宅建試験の受験指導書籍の「一覧表」等の著作物性及び侵害性が争点となった事例
▶平成6年07月25日東京地方裁判所[平成4(ワ)3549]
一 争点一(原告各表の著作物性)について
1 法令は、その性質上国民に広く開放され、伝達され、かつ利用されるべき著作物であり、そのため著作権法13条1号においても、憲法その他の法令は著作者の権利の目的とならない旨規定されている。したがって、このような性格を有する法令の全部又は一部をそのまま利用したり単に要約したりして作成されたものは著作物性を取得しないというべきである。このような観点に留意しつつ、以下、原告各表の著作物性、並びにこれが認められる場合に更に被告各表が原告各表の著作権を侵害しているかどうかについて検討する。
2 原告表(1)について
(一) 原告表(1)は、別紙対照表の原告表(1)のとおりであり、宅建業法8条2項の規定により、建設省及び都道府県にそれぞれ備えられている宅地建物取引業者名簿に登載しなければならない事項及び右事項のうち変更があった場合に同法9条の規定により建設大臣又は都道府県知事に届け出なければならない事項を一つの表にまとめたもので、その表現は、次のとおりである。
(略)
(二) 右認定の事実によれば、原告表(1)は法文の内容を法令記載の順番に従い、引用条文のあるものはその引用を含めて簡潔に要約し、条文のとおりの順に配列したにすぎないものであり、表形式でまとめた点、届出の要否を○、×の符号で表現した点を含めて、誰が作成しても表によってまとめようとする限り同様の表現となるものと思われるから、原告表(1)の表現形式についても表現内容についても著作権法によって保護される著作物としての創作性を認めることができない。
(三) 原告は、原告表(1)は、宅建業法8条2項と9条から名簿登載事項と変更の届出を選び出して一つの表にまとめ、それによって両者を一度に、かつ体系的に容易に理解できるようにしたものであり、この構成は原告により工夫されたものであるから著作物性がある旨主張するが、宅建業法8条2項は9条中で引用されており、内容的にも名簿登載事項とその変更の届出で関連していることは自明であり、これらを一つの表にまとめたことに創作性は認められず、また、これを表現した右認定のような一覧表も、表による表現としては典型的な形式であって、創作性は認めることができない。
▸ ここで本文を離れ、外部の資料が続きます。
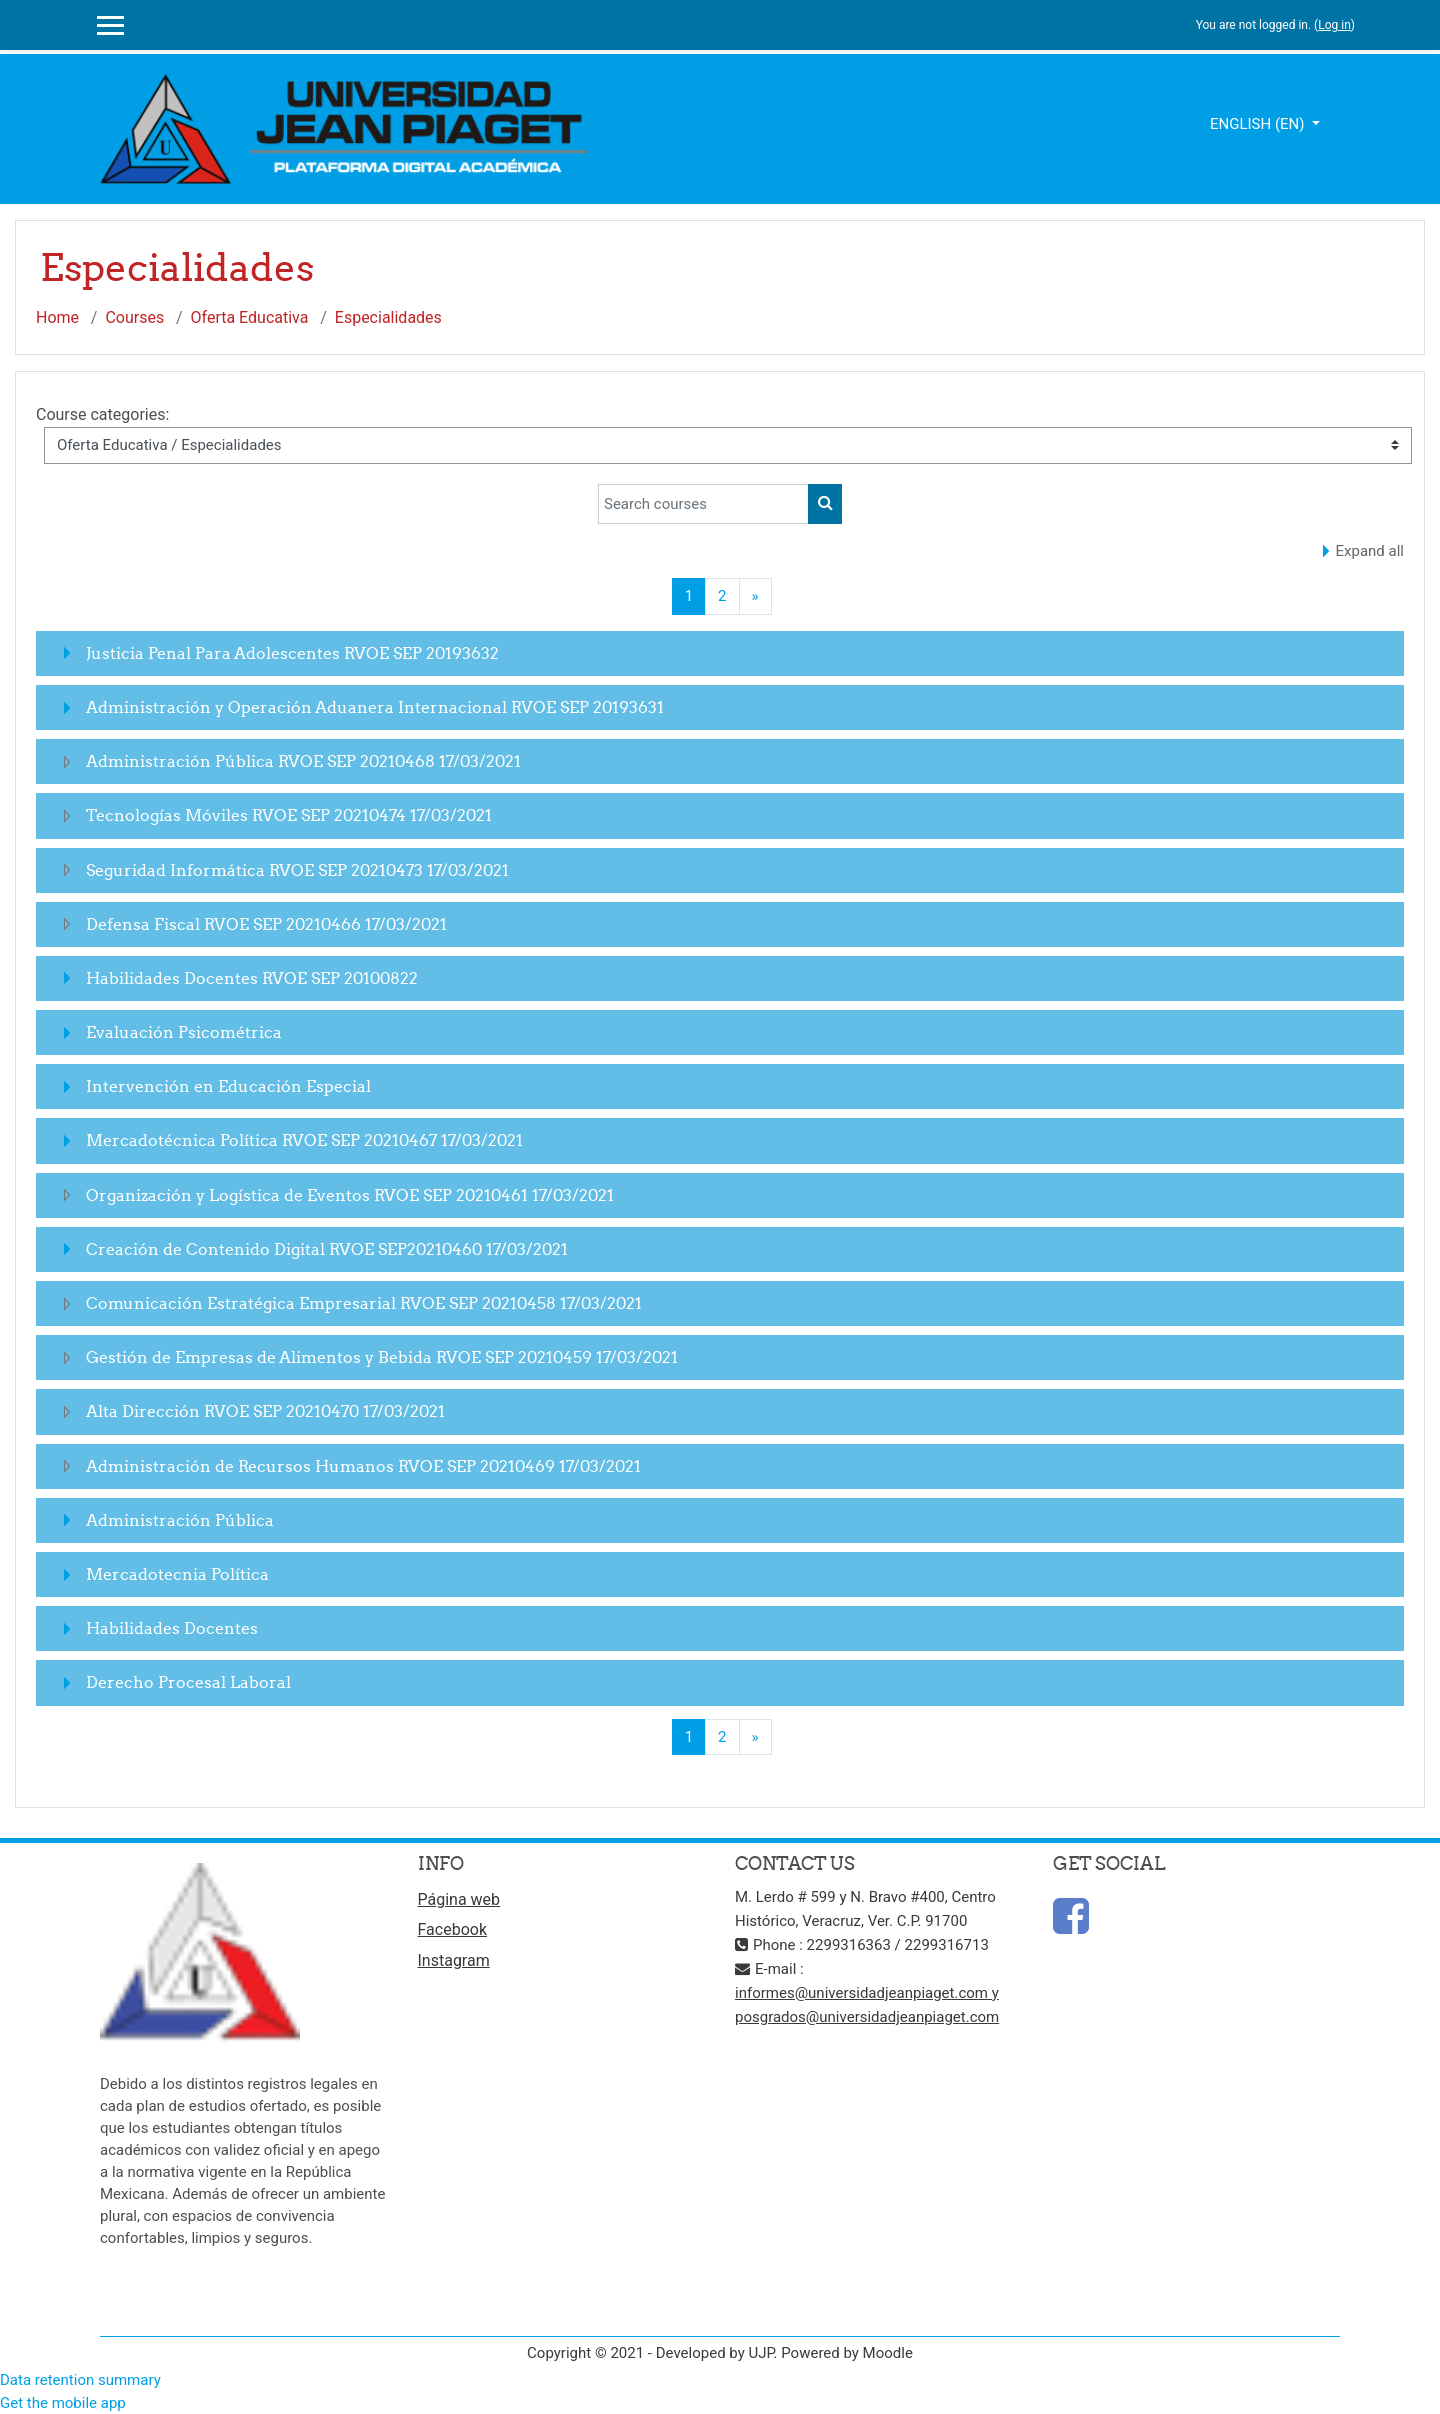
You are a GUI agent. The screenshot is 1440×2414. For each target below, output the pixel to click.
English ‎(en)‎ (1259, 124)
また、原告は、原告表(1)には、名簿登載事項の整理に原告の創造がある旨主張するが、前記のとおり、原告表(1)における名簿登載事項欄の記載は、法令の一部をそのまま利用したり単に要約したりしたものであって、創作性を認めることができない。
更に、原告は、宅建業法9にかかる変更の届出期間に関する法文を一目でわかるように原告表(1)の欄外に、他の部分と調和がとれるように簡潔にエクスクラメーションマークをもって示しているから著作物性がある旨主張するが、右部分は、一覧表とは別に、同法9所定の変更の届出についてのまとめである以上、欠くことのできない同条の届出期限についての部分を要約して記載したにすぎず、エクスクラメーションマークを加えたとしても創作性を認めることはできない。
(略)
4 原告表(3)について
(一) 原告表(3)は、別紙対照表の原告表(3)のとおりであり、都市計画法15条1項の規定による都市計画の決定権者に関し、各種の都市計画とその決定権者を一つの表にまとめたもので、その表現は、次のとおりである。
(略)
(二) 右認定の事実によれば、原告表(3)は、都市計画法が数か条にわたって定める都市計画で定めるべき区域、地域、地区等の内主要なものを選択し、条文の順序にとらわれず、独自の観点から分類、配列し、これに対応する決定権者を同法と同法施行令の定めの中から拾い上げて、一覧表の形式にまとめて表現したもので、法令の規定内容を出るものではないとはいえ、一定の主題についての複雑な法令の規定内容の骨子をわかりやすく整理要約した点に創作性が認められ、著作権法で保護されるべき著作物であると認められる。